Although between 16.2% and 71.0% of coding sequence regions could be assembled de novo in our analyses, we remain cautious about the prospects for de novo assembly. In general, accurate and full de novo assembly of eukaryotic genomes is extremely difficult because of the considerable proportion of repetitive regions and their inherent complexity [37]. More importantly, the benefits derived from sequencing paired-ends from large insert sizes (∼4–10 Kb) generally is not practicable, as long DNA fragments are only rarely recovered from historical specimens.

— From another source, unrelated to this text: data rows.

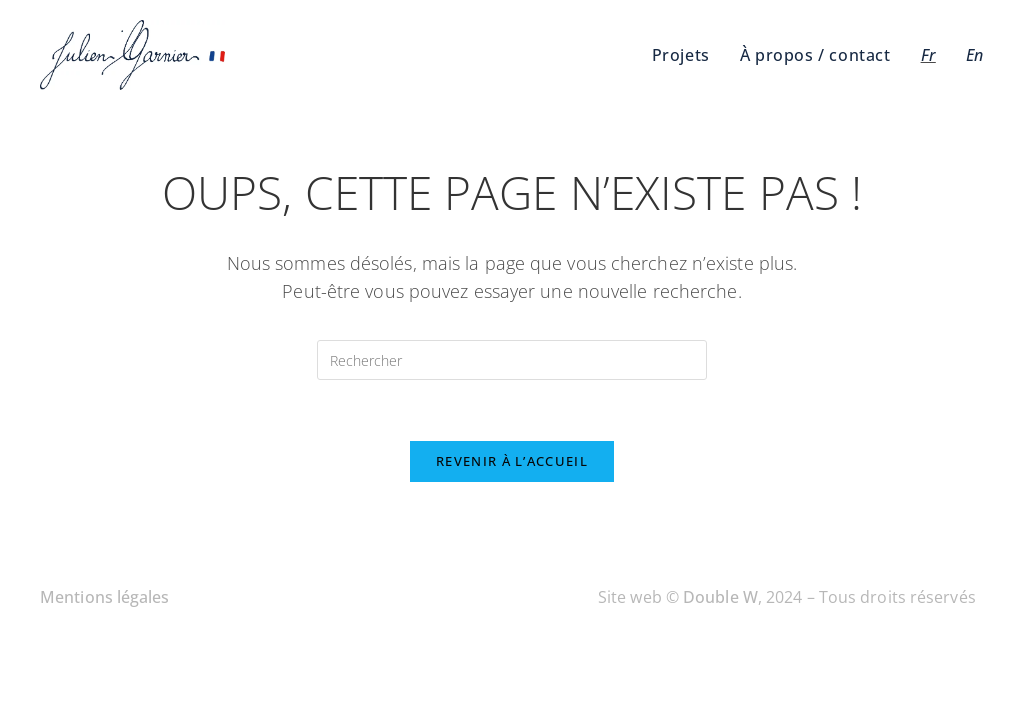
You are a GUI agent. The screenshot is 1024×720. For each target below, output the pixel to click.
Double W (720, 597)
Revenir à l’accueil (512, 461)
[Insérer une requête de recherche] (512, 360)
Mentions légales (105, 597)
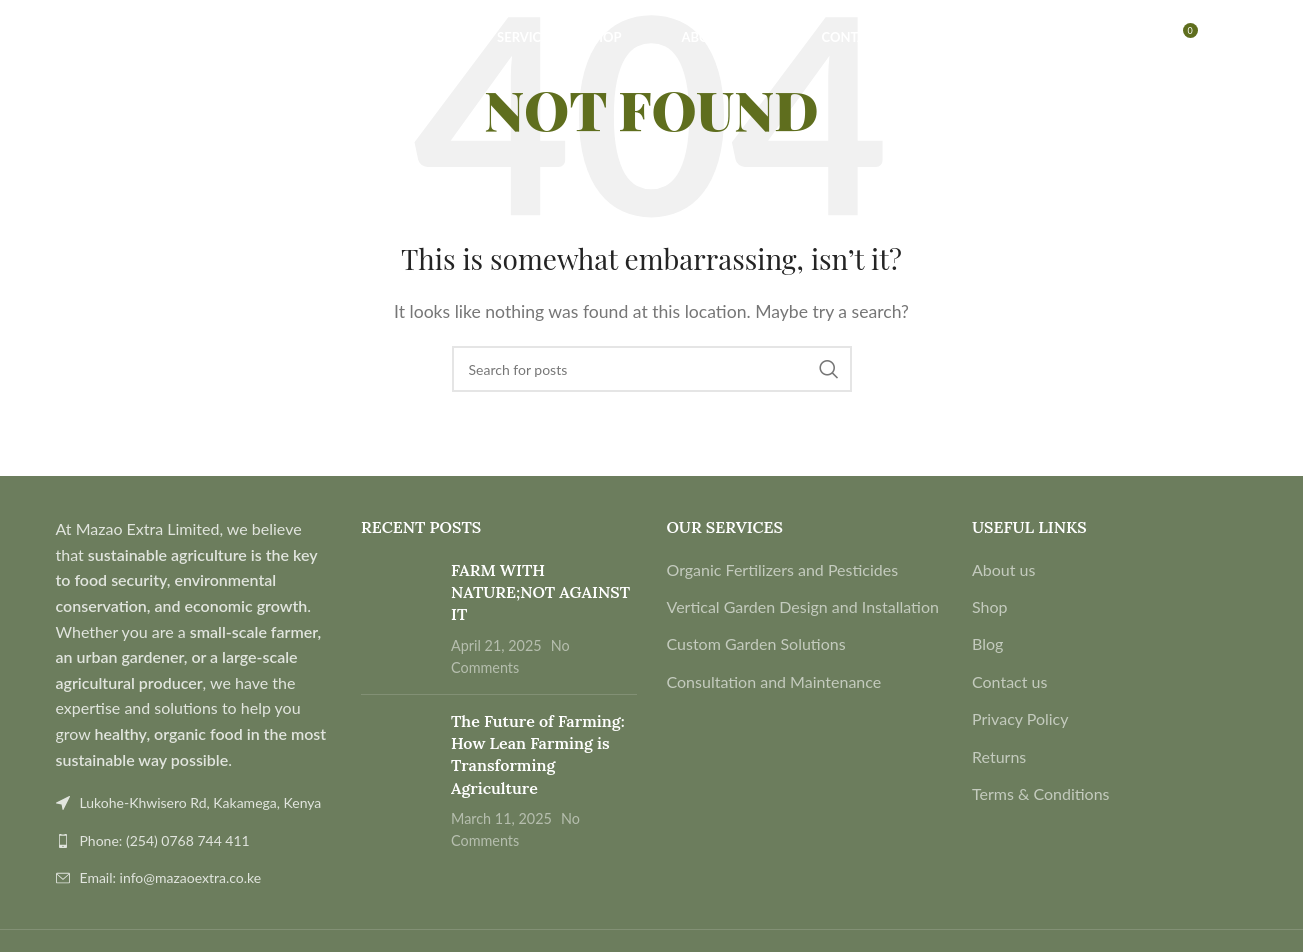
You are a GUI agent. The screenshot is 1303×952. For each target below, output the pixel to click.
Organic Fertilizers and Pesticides (783, 569)
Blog (987, 643)
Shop (990, 606)
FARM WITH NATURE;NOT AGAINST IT (540, 592)
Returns (999, 756)
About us (1003, 569)
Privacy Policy (1020, 718)
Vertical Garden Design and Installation (803, 606)
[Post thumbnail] (398, 619)
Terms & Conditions (1041, 793)
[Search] (58, 53)
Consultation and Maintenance (774, 681)
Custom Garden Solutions (756, 643)
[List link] (194, 841)
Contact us (1009, 681)
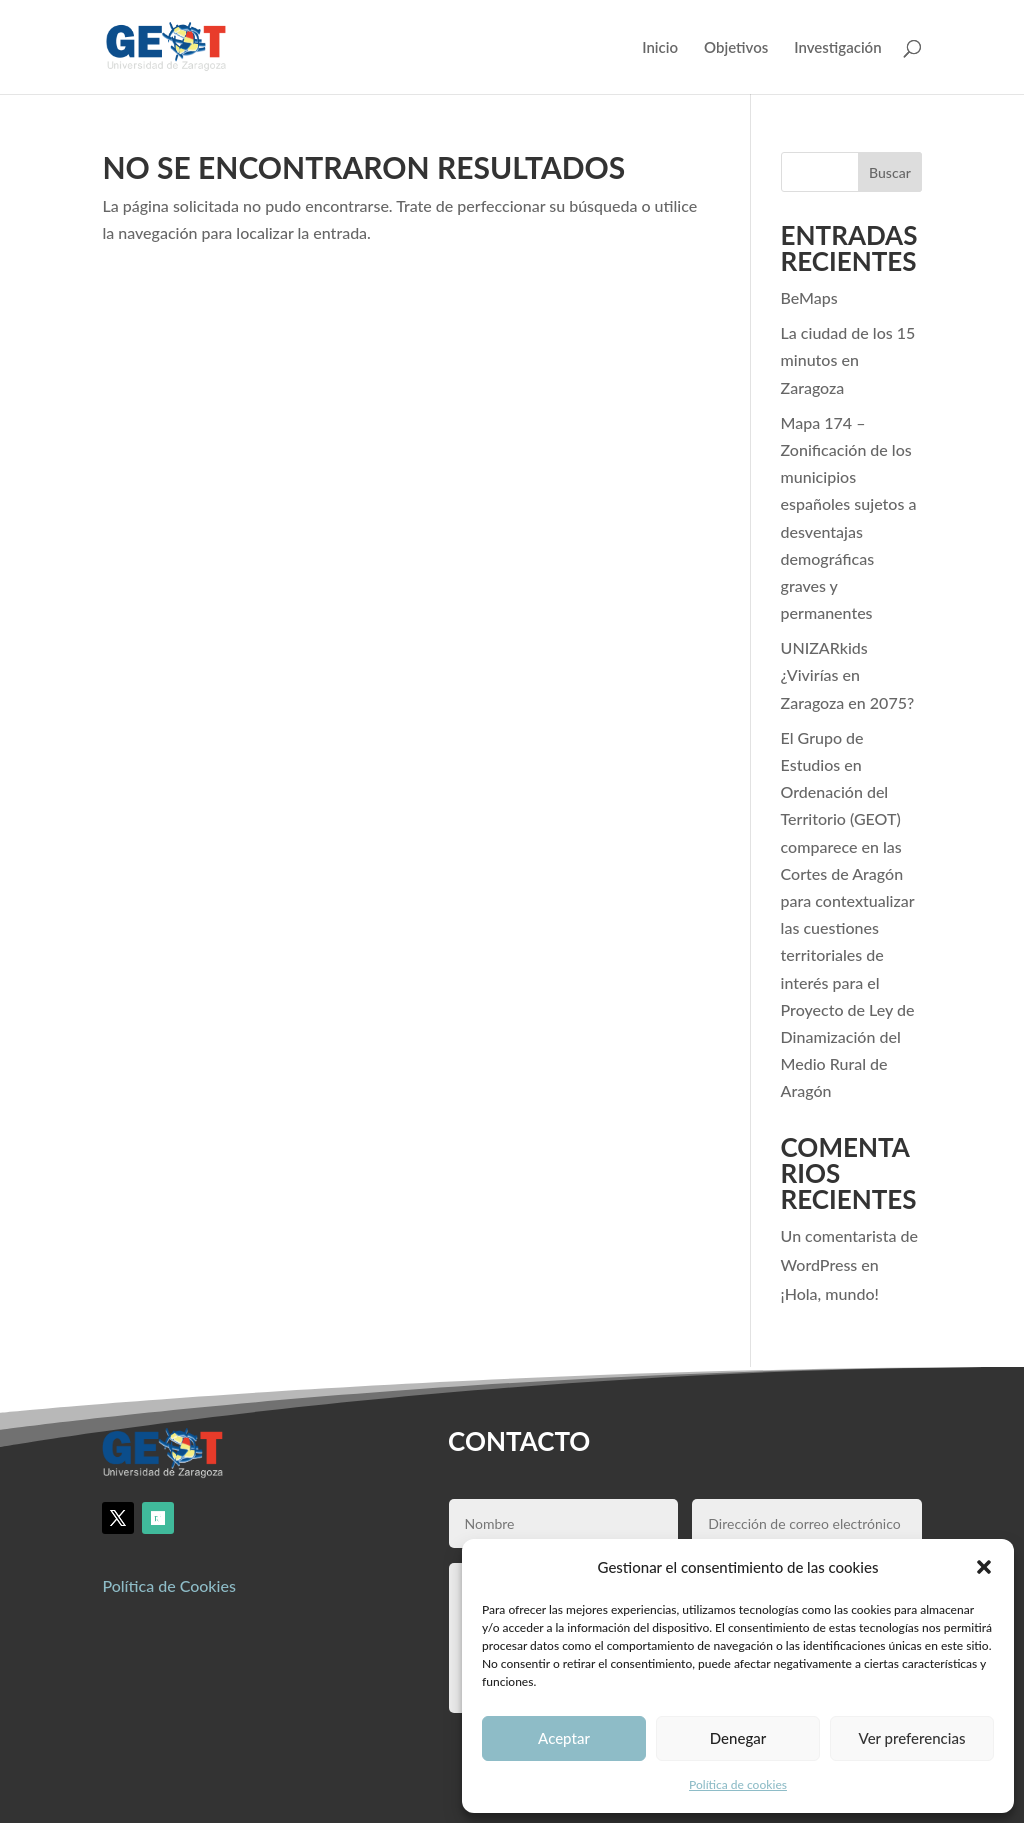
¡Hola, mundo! (830, 1293)
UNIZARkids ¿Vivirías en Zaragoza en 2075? (848, 674)
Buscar (890, 172)
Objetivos (736, 48)
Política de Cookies (169, 1585)
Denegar (738, 1738)
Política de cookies (738, 1784)
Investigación (837, 48)
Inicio (660, 48)
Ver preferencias (912, 1738)
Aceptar (564, 1738)
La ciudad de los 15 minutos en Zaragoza (848, 359)
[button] (984, 1567)
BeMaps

As natural history collections document a permanent record of the existence of individual organisms, we attempted to maintain the integrity of each specimen by sampling no more than 5% of each specimen. For a small insect specimen such as Aedes albopictus, however, we unfortunately had to sacrifice the entire specimen in order to meet minimal DNA input requirements for NGS library preparation. Future research should, therefore, focus on optimizing NGS library preparation protocols and the use of single molecular sequencing technologies that require very small quantities of historical DNA [38], [39].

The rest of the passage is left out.